私たちが司水家の歴史を調べていたことも、その資料として自分の編書を読んでいたことも、儀式のことをを当然のように百合と澪が分かっていたことも、全てを見透かしていたかのようにおばさまは言った。

「分家なのよ、森沢家って。だから司水家の内々の情報ならよく知っているわ」




家の中では父も母も狼狽えていた。母などは泣いている。椿が消え、今度は百合も居なくなった。二度も親にこんな思いをさせるなんて、私たち姉妹はなんて不孝なんだろう。

「御安心なさって。娘さんはわたくしが責任を持って

森沢のおばさまは力づけるように母の手を握り、私たちと話をするために二階へ上がった。


「どこからお話ししようかしら」

「百合は」

「慌てないで。いずれ日を越えないと何もできないわ」

気が急く私とは対照的に、おばさまはゆったりとした動作で肘掛け椅子に腰掛けた。何もできない、というのは「水呼びの儀」が、という意味だろうか。

草木もねむる丑の刻──。

「菫ちゃんと、ここ二週間くらい司水家のことを調べていたんです。都さんの資料本を中心に。民俗学者でいらっしゃるなんて存じませんでした」

「あなたならいずれ気が付かれると思っていたわ。予想通りね」

「百合は無事なんですか」

「あなたの言う“百合さん”なら、無事でいるわ。澪が一緒だもの」

含みのある言い方だった。聞きたいことは山ほどある。百合の居場所。澪の正体。それから、先程知ったばかりのおばさまが司水家の分家だという話にも動揺している。

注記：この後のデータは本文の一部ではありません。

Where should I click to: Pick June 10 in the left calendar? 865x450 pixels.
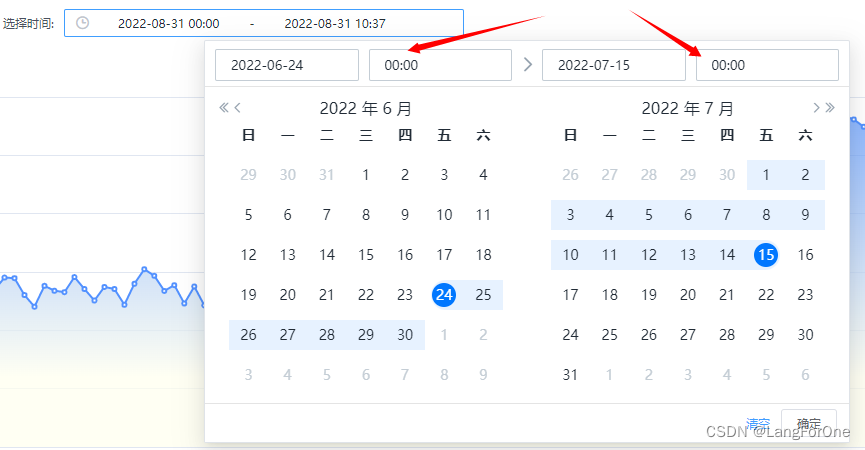444,215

「椿さんは使役しえき。百合さんは見たところ無我むがね」

“使役”という言葉には聞き覚えがあった。司水家に稀に現れる、水由来の浄化能力の非常に優れた者──という説明を資料本で目にした。

「司水家の存在構造は水とおなじなの。山から湧いた水が川となって海へ流れる。その水もまた吸い上げられて山へ帰る。何億年とそれを繰り返しても、水は決して古びはしないでしょう。司水もそう。水呼びの儀はね、司水の娘の循環のための儀式なの」

「娘の──循環? 」

「昨年の月無し夜、意図せずにあなた達は水呼びを行った。使役である椿さんは問題なく入れ替わった。百合さんは入れ替わったものの、不完全だった」

「待って」

水呼びというのは、他の誰かと入れ替わる儀式なんですか、私はぞっとして口を挟む。そして、あのとき溺れたあれが、知らずに儀式の形を取っていたことにもぞっとする。

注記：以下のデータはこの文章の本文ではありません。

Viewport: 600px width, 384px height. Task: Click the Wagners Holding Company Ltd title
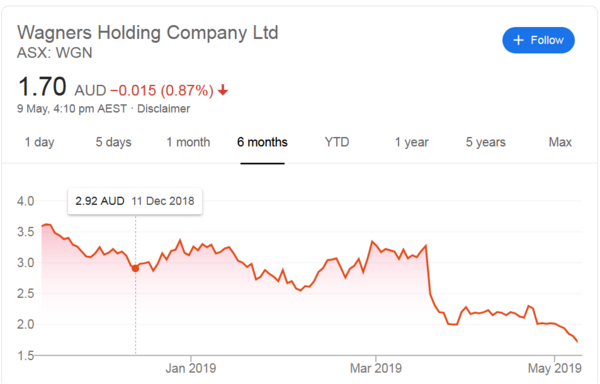click(148, 33)
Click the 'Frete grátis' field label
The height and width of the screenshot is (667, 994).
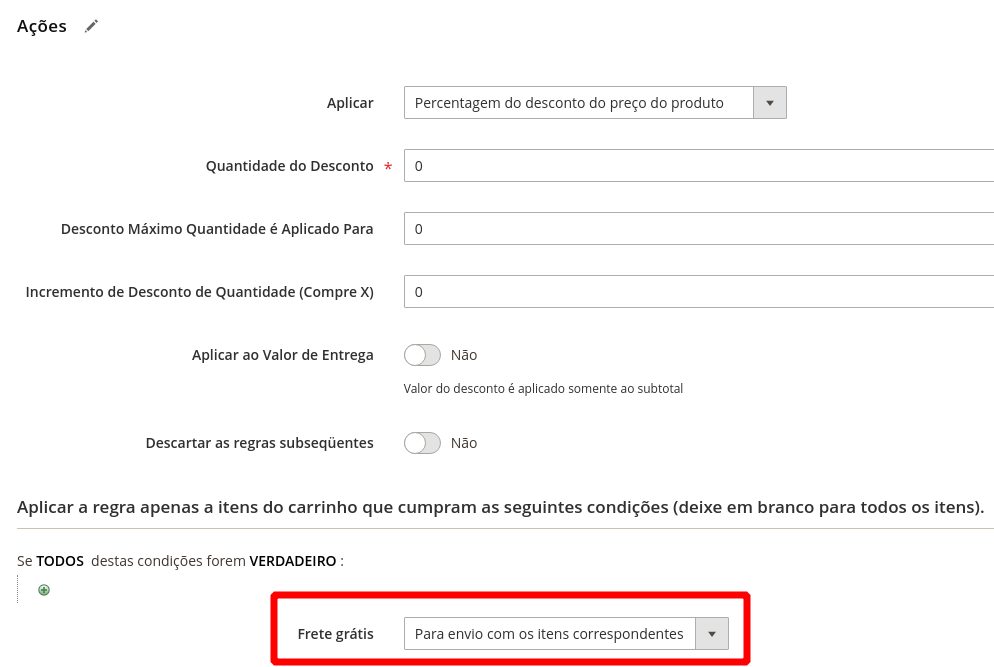(x=335, y=634)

「そうよ。童歌の記述は読まれて? “行き交ふ娘の祝いなり”って。百合さんはこの一年、入れ替わった娘さんの人格と本来の自分との人格の間を往ったり来たりしている。だから記憶が混濁したりぼんやりしたりしょっちゅう眠ったりしている。そんな状態を無我と呼ぶの」

無我。言われて、心当たりはあった。

百合と思い出の共有ができなくなった。百合本来の大らかさとは異なるあのぼうっとした様子、眠っているようでいて不眠がちであったこと。

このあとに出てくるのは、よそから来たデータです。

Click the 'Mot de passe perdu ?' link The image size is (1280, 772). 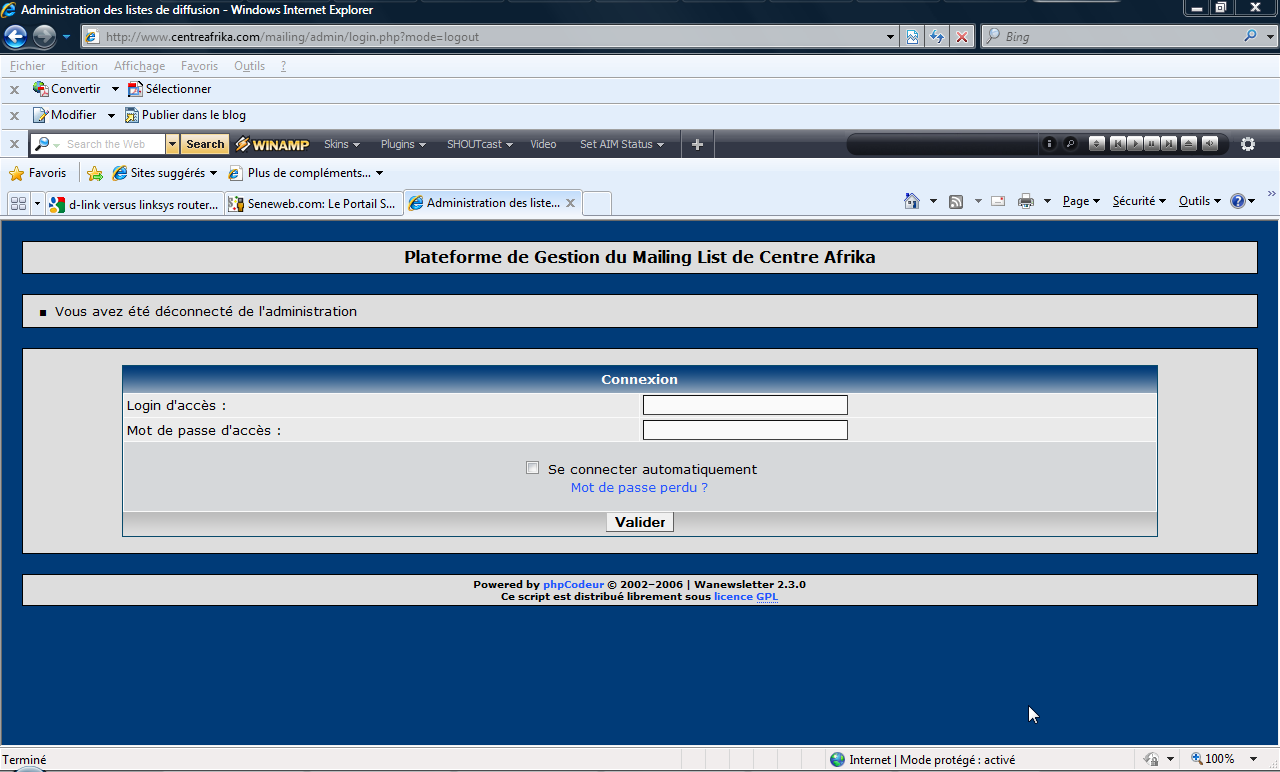(639, 488)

「あの子は本物の百合さんになろうとして健気にも演じていたのよ。百合さん半分、元の自分半分のなかで」

女優の子ね──森沢のおばさまは目を細めた。

「百合じゃ──なかった? 」

頭を内側から殴られたようだった。百合さんではあったのよ、というおばさまの声はもう私には届いていなかった。長椅子で隣に座る智世子お姉さんが、私の腕にそっと自分の腕を絡めてきた。


女優の子。


日付が変わるまでに、知らなければならないことはまだ幾つもありそうだった。